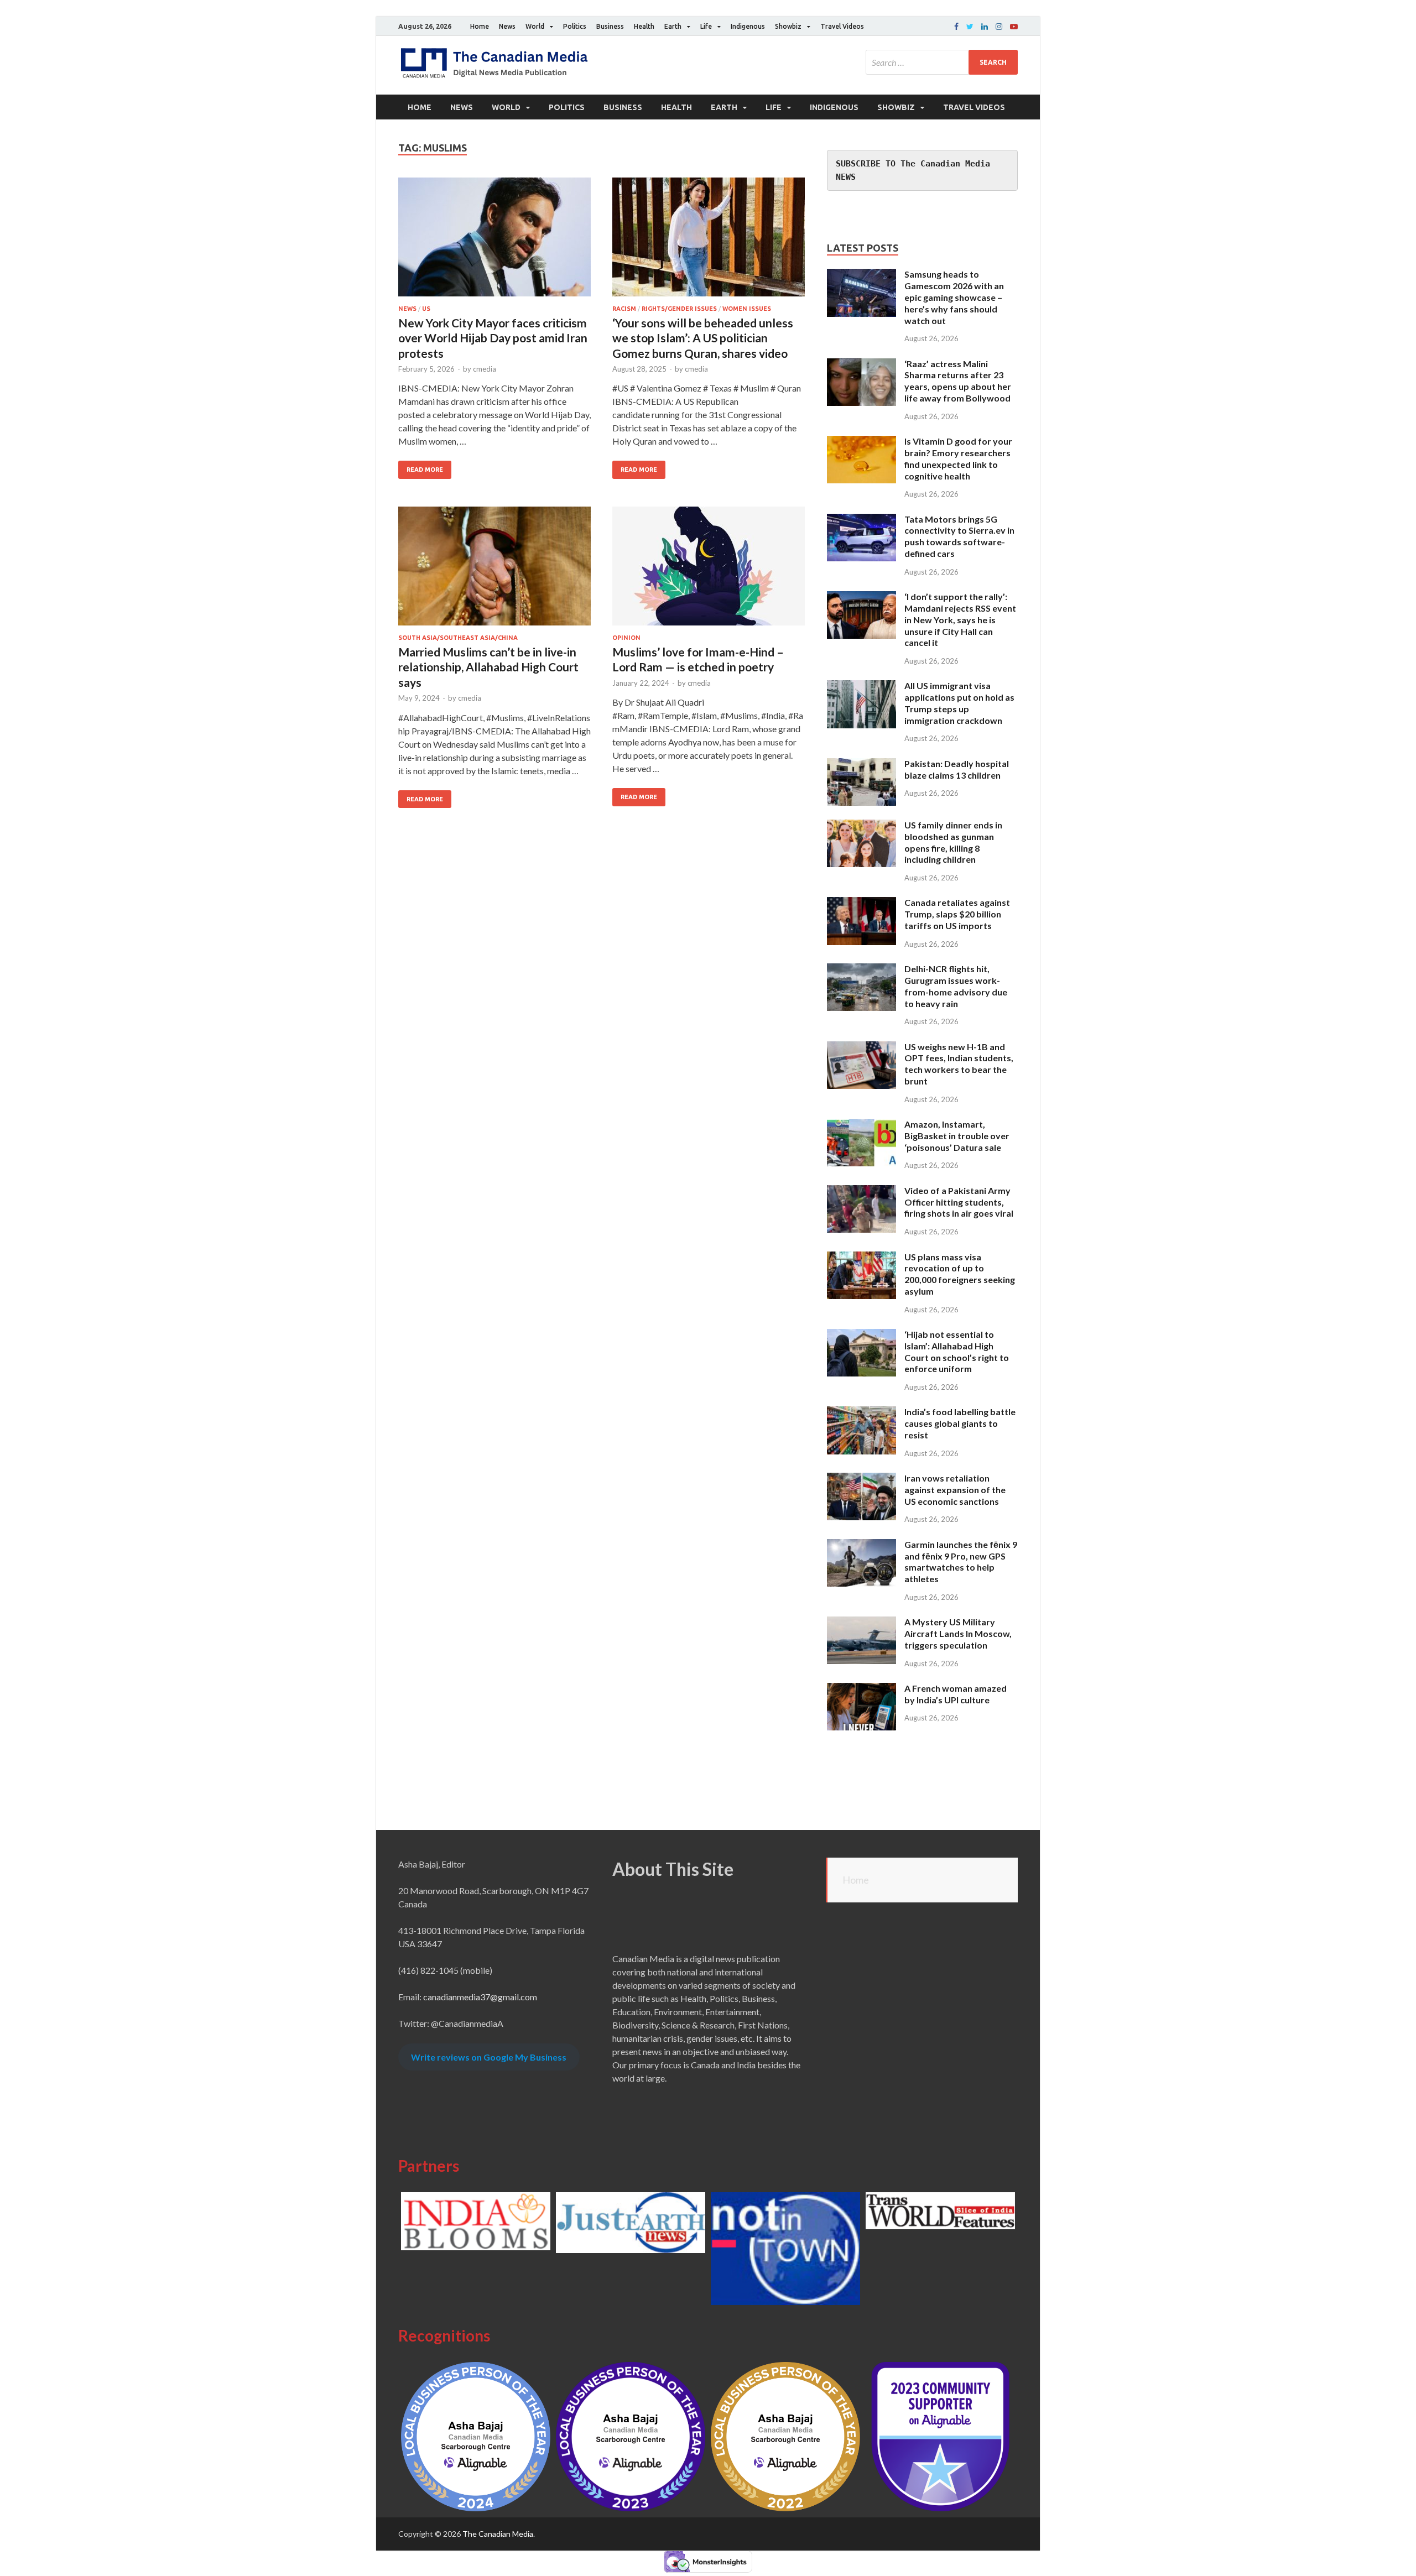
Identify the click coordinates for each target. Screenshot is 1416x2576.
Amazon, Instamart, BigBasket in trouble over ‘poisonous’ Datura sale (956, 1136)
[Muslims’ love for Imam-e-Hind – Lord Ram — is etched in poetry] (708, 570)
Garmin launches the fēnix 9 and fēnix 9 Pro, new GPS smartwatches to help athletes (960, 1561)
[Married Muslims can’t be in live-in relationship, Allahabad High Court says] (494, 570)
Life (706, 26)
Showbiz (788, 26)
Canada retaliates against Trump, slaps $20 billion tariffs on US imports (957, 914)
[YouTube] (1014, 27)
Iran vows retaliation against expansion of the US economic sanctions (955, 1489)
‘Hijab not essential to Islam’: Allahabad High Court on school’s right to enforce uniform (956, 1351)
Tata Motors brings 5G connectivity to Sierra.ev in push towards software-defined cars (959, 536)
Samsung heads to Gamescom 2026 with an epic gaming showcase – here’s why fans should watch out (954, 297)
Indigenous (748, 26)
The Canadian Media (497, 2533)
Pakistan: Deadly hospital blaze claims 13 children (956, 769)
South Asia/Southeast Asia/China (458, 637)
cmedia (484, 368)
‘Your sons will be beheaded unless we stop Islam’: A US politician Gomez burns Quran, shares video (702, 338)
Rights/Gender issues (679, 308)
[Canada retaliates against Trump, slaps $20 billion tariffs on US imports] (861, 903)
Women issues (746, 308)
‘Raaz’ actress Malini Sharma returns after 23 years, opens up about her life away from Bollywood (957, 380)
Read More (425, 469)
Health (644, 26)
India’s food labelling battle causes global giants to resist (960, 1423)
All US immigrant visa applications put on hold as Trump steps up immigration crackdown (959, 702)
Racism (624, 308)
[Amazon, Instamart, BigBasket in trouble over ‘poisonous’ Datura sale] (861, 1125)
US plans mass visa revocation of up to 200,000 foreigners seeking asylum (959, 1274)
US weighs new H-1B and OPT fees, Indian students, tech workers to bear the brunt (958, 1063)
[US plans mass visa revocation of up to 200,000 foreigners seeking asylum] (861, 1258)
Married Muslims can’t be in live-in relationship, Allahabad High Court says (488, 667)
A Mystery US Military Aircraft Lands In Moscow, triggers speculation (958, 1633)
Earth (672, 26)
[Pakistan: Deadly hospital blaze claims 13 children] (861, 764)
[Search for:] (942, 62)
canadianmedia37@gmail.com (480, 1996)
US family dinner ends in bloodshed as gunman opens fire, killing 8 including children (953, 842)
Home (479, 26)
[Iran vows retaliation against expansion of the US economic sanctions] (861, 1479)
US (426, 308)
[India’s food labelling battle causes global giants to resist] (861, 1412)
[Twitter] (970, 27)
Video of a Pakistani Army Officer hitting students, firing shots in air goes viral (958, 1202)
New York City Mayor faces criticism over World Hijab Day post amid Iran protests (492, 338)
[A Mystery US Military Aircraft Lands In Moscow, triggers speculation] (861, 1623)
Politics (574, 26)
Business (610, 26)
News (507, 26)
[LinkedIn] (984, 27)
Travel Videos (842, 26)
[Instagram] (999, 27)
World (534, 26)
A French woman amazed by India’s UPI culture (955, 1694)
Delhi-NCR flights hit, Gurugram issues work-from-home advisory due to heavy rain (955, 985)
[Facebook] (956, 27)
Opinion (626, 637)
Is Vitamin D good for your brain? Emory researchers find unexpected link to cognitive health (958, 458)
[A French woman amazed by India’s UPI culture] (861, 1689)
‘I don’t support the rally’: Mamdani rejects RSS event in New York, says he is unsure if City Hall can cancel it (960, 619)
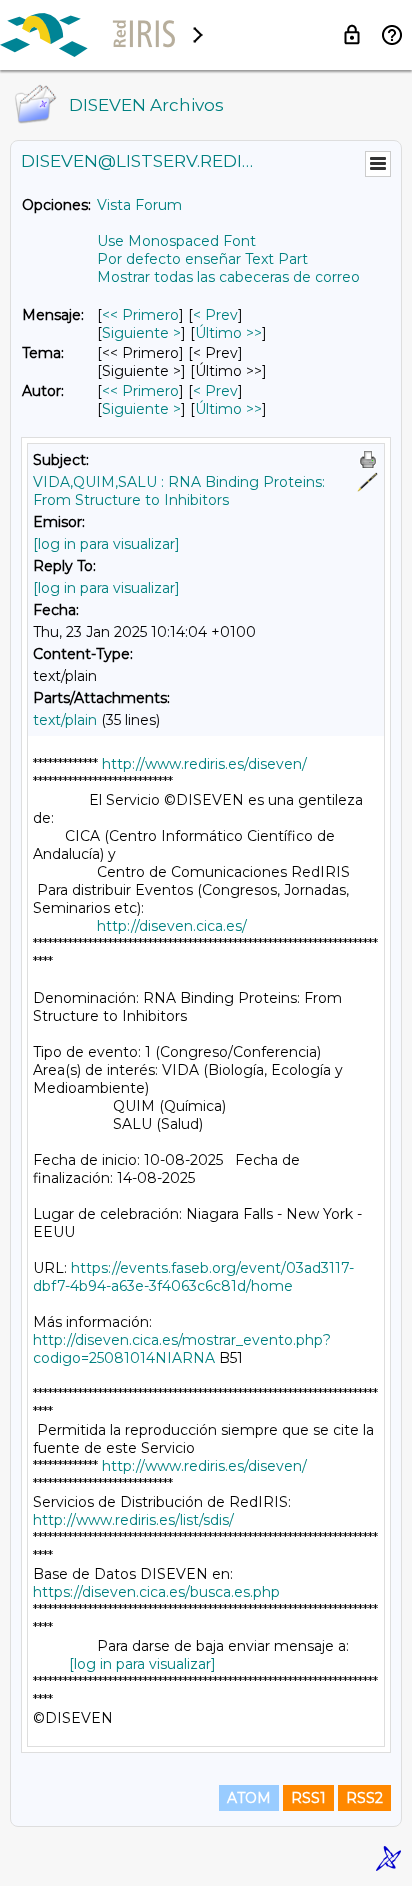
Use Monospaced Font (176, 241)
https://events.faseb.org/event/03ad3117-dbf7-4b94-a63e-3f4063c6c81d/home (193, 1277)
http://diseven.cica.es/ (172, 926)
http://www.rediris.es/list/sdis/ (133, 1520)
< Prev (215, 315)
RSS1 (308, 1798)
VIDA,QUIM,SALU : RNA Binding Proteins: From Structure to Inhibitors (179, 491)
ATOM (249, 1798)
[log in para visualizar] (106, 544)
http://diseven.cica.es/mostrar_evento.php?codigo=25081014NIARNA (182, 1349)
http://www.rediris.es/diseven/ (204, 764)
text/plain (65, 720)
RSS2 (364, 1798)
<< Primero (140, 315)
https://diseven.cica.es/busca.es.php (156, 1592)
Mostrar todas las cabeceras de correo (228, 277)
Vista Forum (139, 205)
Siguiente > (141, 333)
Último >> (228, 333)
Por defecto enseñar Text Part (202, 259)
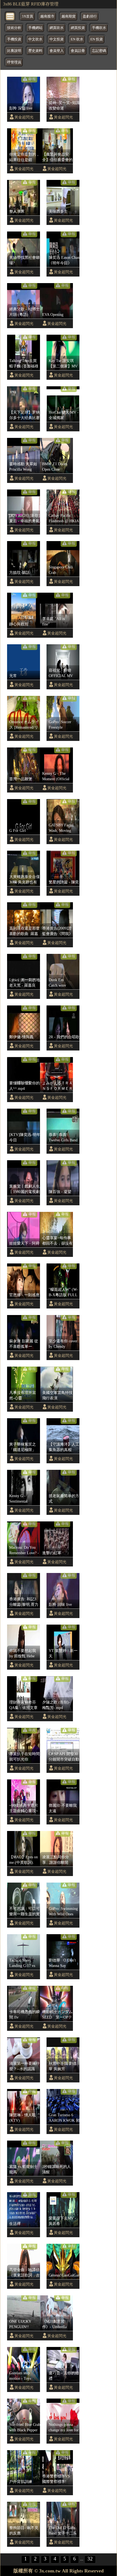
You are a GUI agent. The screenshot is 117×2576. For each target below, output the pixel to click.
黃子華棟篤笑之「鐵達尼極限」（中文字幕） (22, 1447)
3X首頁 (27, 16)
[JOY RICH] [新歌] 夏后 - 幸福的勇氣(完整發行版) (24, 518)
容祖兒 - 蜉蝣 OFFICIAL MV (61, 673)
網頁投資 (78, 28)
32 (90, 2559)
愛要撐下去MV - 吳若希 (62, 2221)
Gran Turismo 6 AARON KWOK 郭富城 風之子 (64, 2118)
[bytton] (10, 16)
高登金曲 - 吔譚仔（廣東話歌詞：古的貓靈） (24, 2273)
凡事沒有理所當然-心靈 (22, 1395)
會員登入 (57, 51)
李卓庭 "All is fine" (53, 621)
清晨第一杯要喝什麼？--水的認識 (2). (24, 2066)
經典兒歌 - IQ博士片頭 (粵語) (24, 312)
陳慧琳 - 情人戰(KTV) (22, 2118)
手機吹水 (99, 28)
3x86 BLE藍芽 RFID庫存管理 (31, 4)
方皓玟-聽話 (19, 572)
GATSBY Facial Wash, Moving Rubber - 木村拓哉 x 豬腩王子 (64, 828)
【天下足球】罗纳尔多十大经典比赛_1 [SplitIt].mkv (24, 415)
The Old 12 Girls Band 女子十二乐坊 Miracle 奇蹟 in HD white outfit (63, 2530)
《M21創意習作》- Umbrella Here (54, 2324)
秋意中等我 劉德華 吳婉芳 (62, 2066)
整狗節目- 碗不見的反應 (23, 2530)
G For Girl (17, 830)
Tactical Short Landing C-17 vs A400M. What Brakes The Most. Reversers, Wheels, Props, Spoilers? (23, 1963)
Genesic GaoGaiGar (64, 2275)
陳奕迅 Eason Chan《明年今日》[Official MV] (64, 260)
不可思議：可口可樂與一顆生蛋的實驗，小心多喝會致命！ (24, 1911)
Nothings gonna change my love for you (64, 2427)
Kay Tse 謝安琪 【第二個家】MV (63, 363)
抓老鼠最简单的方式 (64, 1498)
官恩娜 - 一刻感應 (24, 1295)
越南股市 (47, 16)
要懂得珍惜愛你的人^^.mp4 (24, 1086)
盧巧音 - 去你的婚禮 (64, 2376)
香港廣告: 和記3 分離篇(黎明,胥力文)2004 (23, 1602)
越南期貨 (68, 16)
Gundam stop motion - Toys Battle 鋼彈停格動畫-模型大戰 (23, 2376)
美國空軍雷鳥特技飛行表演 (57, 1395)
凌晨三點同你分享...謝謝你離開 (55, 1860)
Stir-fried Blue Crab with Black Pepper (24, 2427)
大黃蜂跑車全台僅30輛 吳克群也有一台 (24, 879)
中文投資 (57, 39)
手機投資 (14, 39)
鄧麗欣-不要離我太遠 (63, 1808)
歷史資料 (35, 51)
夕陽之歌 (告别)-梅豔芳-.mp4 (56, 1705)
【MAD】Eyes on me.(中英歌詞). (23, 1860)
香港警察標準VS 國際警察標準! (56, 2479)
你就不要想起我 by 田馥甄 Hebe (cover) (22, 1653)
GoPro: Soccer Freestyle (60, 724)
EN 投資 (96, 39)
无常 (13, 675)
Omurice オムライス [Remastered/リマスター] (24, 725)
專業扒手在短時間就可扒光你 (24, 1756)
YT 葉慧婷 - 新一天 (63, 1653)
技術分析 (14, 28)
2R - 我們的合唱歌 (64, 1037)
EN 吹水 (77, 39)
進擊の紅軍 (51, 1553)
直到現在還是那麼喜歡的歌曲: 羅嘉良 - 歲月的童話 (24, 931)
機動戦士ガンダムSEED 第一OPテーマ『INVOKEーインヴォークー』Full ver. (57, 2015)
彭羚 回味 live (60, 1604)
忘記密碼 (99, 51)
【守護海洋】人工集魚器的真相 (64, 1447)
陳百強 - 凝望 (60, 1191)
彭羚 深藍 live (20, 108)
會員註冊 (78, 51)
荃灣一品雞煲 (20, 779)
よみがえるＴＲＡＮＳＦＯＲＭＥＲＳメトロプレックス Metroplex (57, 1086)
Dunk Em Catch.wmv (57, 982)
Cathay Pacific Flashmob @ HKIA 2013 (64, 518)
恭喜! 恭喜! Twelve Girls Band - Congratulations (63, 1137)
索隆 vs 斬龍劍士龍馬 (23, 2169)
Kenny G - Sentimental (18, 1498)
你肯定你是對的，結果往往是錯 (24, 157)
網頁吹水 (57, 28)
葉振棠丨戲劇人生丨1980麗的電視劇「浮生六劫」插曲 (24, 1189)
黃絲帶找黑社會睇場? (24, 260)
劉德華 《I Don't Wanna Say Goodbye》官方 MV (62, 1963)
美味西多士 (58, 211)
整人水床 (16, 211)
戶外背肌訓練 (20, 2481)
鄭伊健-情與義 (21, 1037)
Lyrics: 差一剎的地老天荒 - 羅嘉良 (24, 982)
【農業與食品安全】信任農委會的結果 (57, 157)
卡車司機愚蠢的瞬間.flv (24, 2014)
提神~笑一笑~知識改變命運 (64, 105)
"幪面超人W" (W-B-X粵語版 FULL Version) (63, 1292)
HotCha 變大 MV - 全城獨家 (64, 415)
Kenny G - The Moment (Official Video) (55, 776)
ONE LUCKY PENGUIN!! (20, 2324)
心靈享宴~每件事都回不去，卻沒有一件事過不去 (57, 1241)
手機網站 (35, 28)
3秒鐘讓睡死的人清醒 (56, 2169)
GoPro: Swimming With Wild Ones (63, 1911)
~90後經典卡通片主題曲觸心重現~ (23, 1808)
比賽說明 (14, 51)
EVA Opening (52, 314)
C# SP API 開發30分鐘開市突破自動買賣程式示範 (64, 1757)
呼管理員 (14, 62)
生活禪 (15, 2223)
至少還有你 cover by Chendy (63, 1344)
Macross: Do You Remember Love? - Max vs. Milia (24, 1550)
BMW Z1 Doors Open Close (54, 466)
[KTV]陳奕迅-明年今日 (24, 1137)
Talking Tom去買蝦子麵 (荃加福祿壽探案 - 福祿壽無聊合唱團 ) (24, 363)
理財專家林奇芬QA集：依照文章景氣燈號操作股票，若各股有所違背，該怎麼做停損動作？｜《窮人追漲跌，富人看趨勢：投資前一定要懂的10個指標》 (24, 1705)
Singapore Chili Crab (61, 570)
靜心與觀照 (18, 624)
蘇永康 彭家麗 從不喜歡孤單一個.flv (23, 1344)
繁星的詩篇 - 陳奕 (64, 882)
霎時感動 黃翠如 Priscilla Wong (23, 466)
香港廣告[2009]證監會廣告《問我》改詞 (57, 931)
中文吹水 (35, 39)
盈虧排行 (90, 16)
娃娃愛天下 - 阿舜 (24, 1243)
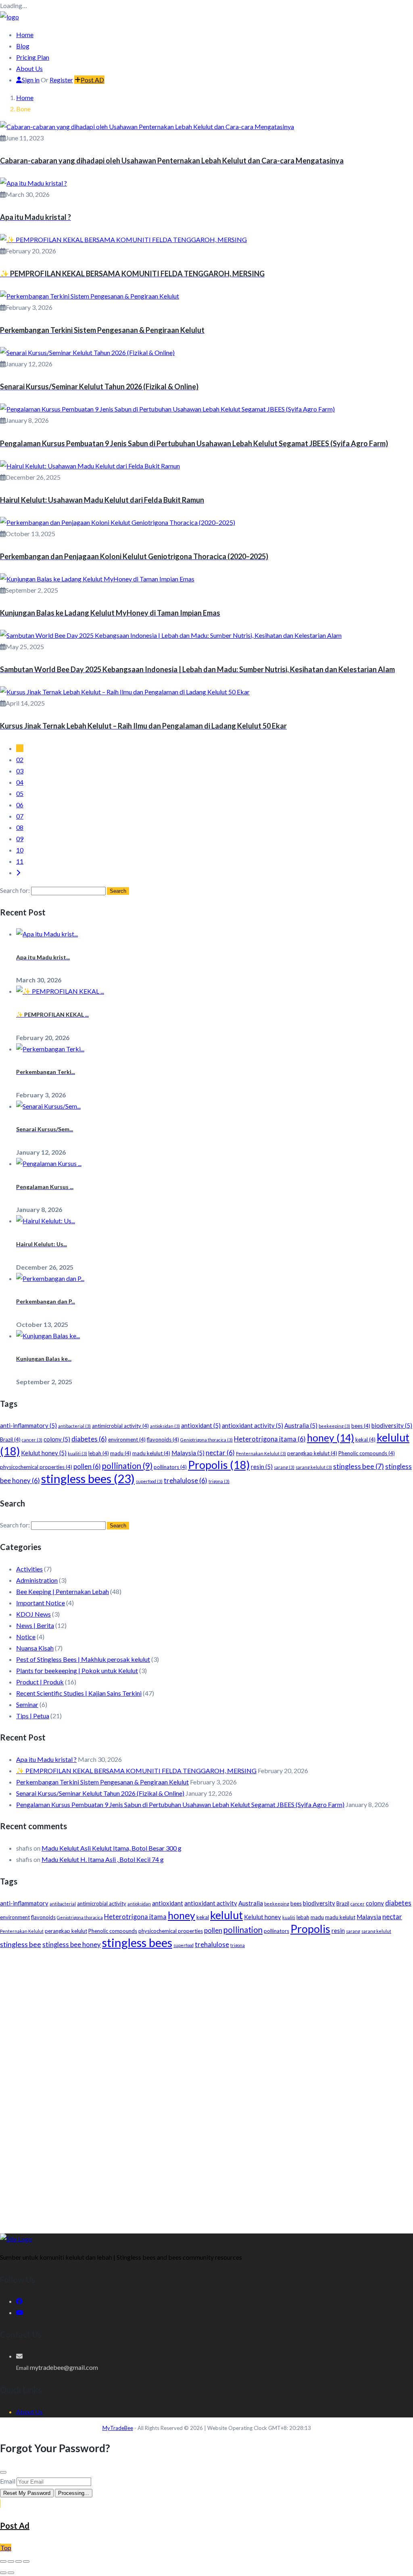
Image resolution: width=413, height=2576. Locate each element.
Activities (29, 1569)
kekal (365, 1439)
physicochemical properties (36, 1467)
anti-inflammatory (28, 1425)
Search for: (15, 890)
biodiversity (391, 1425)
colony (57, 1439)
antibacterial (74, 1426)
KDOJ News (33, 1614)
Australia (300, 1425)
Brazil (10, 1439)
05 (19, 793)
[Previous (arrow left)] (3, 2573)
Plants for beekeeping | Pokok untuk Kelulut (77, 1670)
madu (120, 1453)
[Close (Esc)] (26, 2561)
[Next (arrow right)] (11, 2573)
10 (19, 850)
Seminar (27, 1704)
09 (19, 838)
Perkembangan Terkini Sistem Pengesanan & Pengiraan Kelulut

• Work order: In the entries above, the lines between the one holding "Women issues (746, 308)" and the one holding "Racism (624, 308)", inclusive, are to be printed exactly as written, and those alone.

• Solved problem:
Women issues (746, 308)
‘Raaz’ actress Malini Sharma returns after 23 years, opens up about her life away from Bollywood (957, 380)
Read More (425, 469)
Health (644, 26)
India’s food labelling battle causes global giants to resist (960, 1423)
All US immigrant visa applications put on hold as Trump steps up immigration crackdown (959, 702)
Racism (624, 308)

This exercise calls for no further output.